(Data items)
________

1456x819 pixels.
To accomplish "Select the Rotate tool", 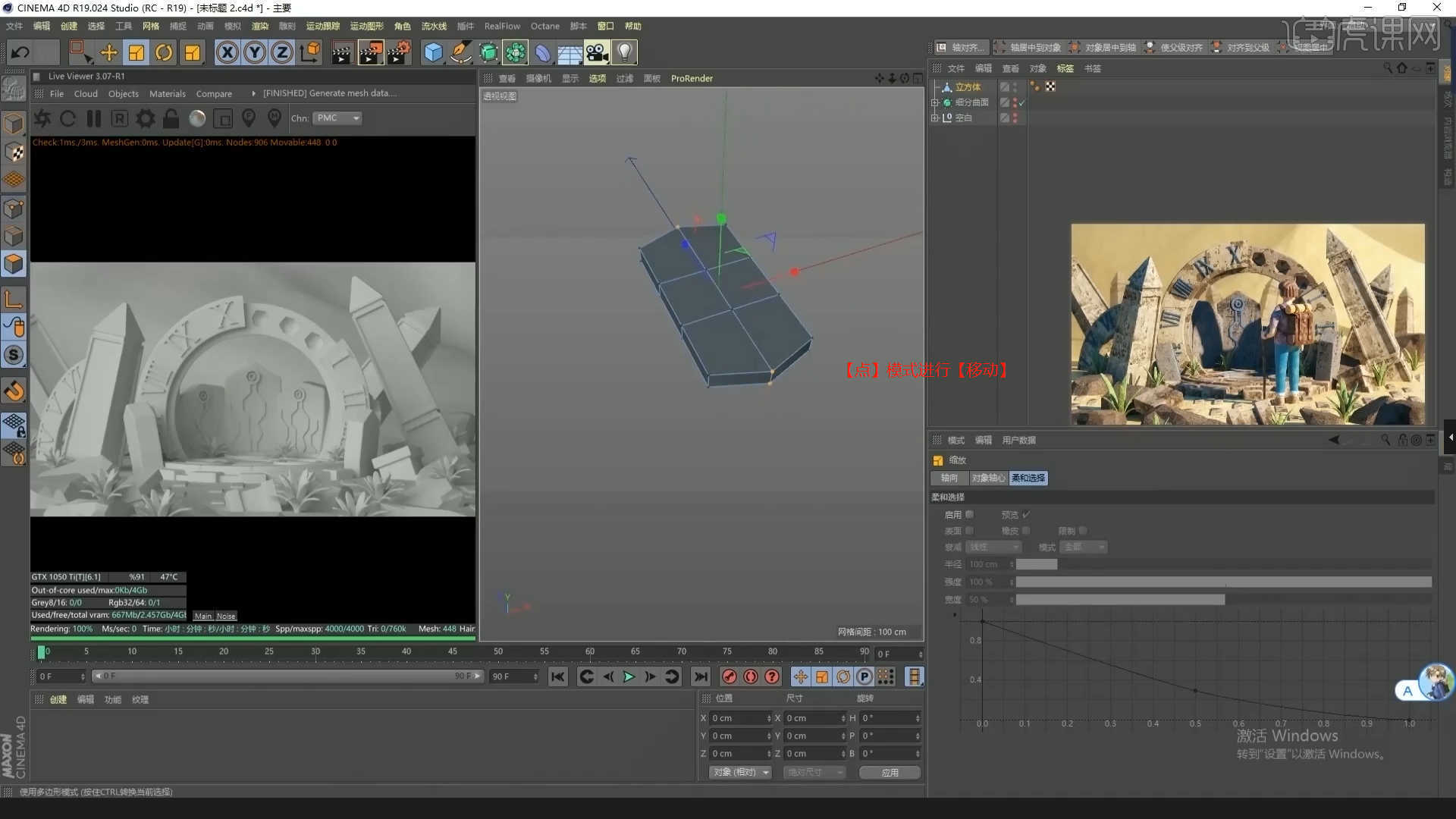I will (164, 52).
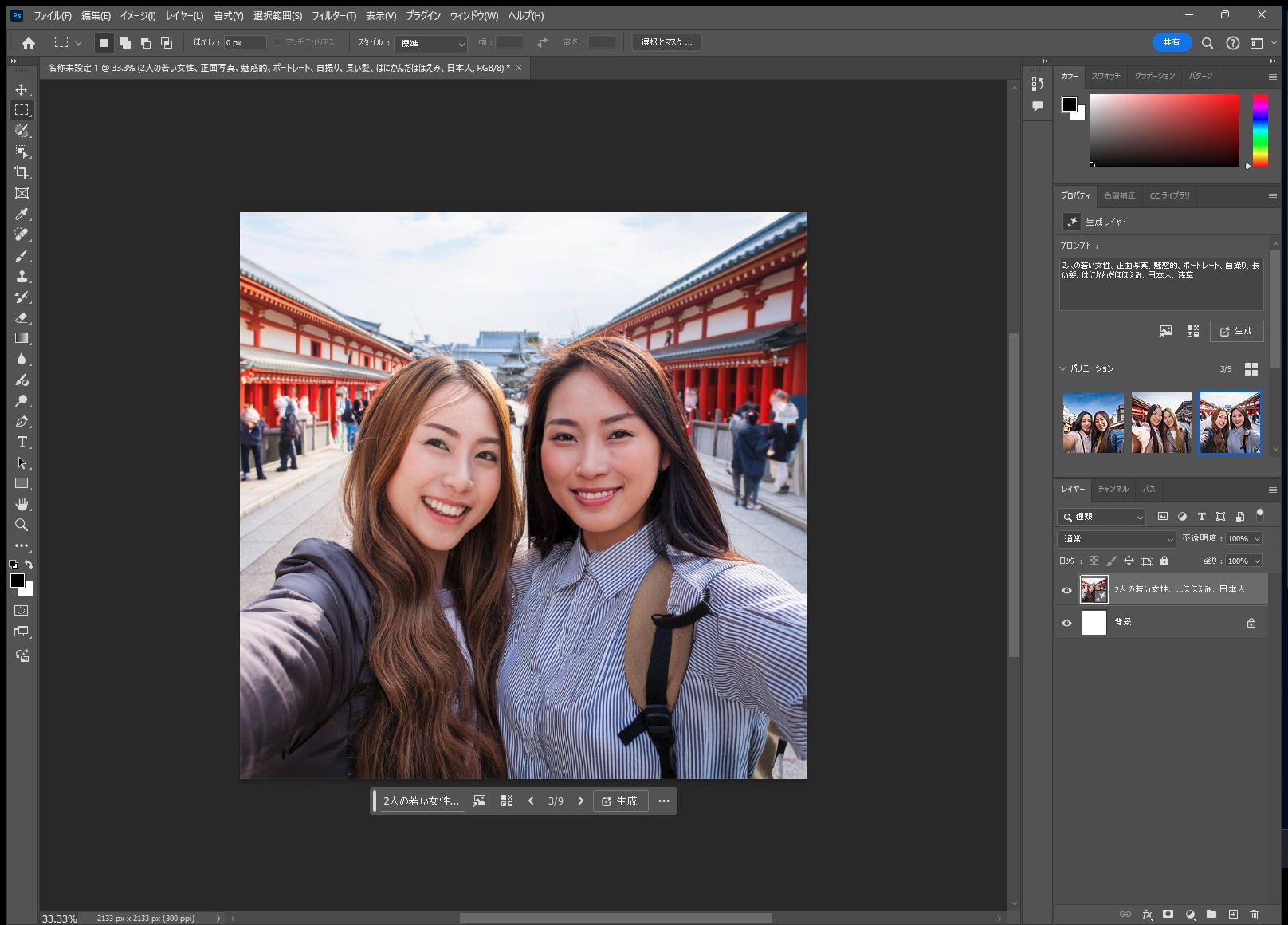Select the Clone Stamp tool
This screenshot has height=925, width=1288.
pos(22,276)
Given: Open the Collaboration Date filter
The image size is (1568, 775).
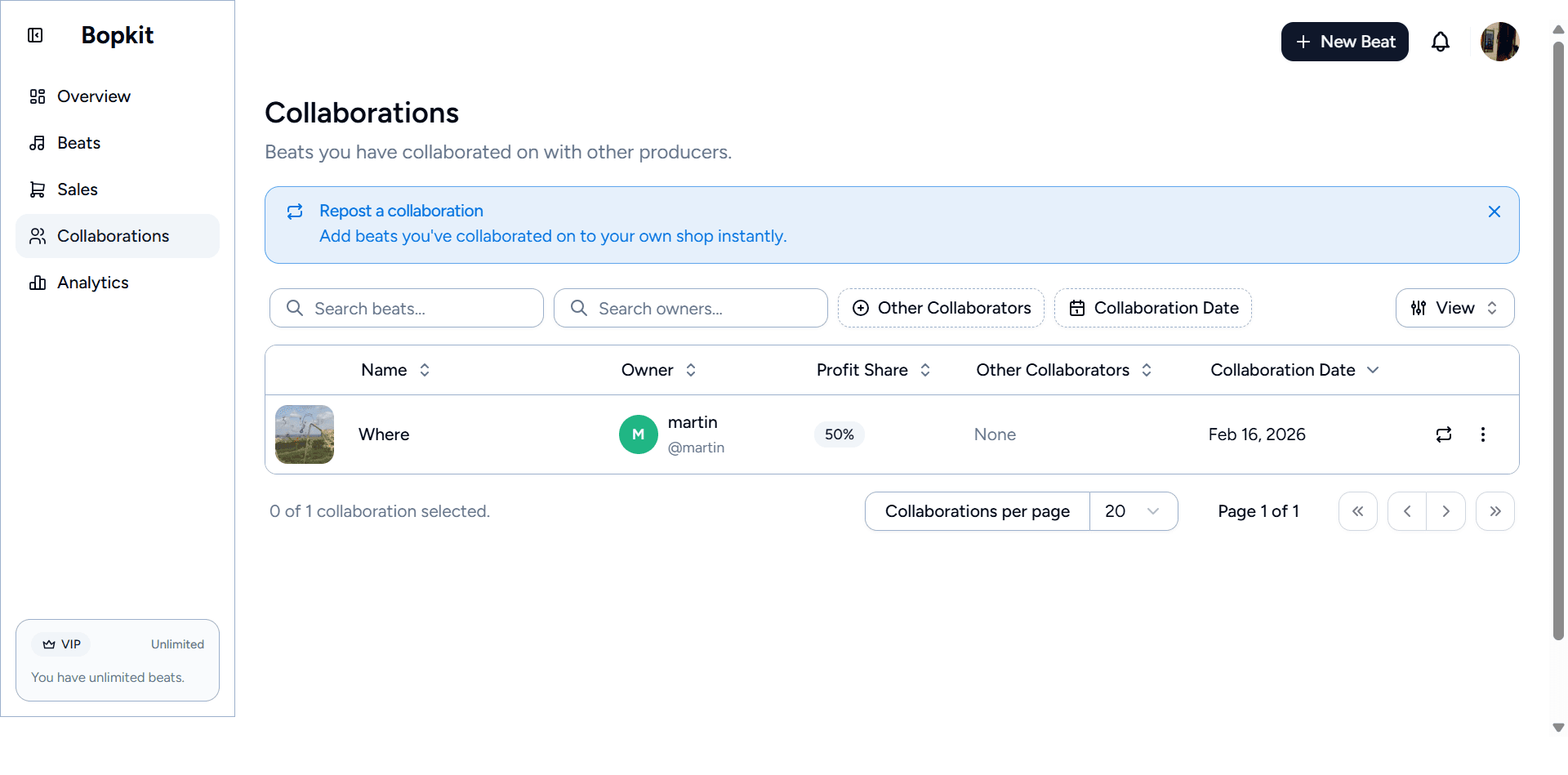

________

### Requirement
Both ends included, copy the lines from the one holding "Given: Open the Collaboration Date filter" to the last line of the entries exactly, with all pictures left out.

### Response area
Given: Open the Collaboration Date filter
The image size is (1568, 775).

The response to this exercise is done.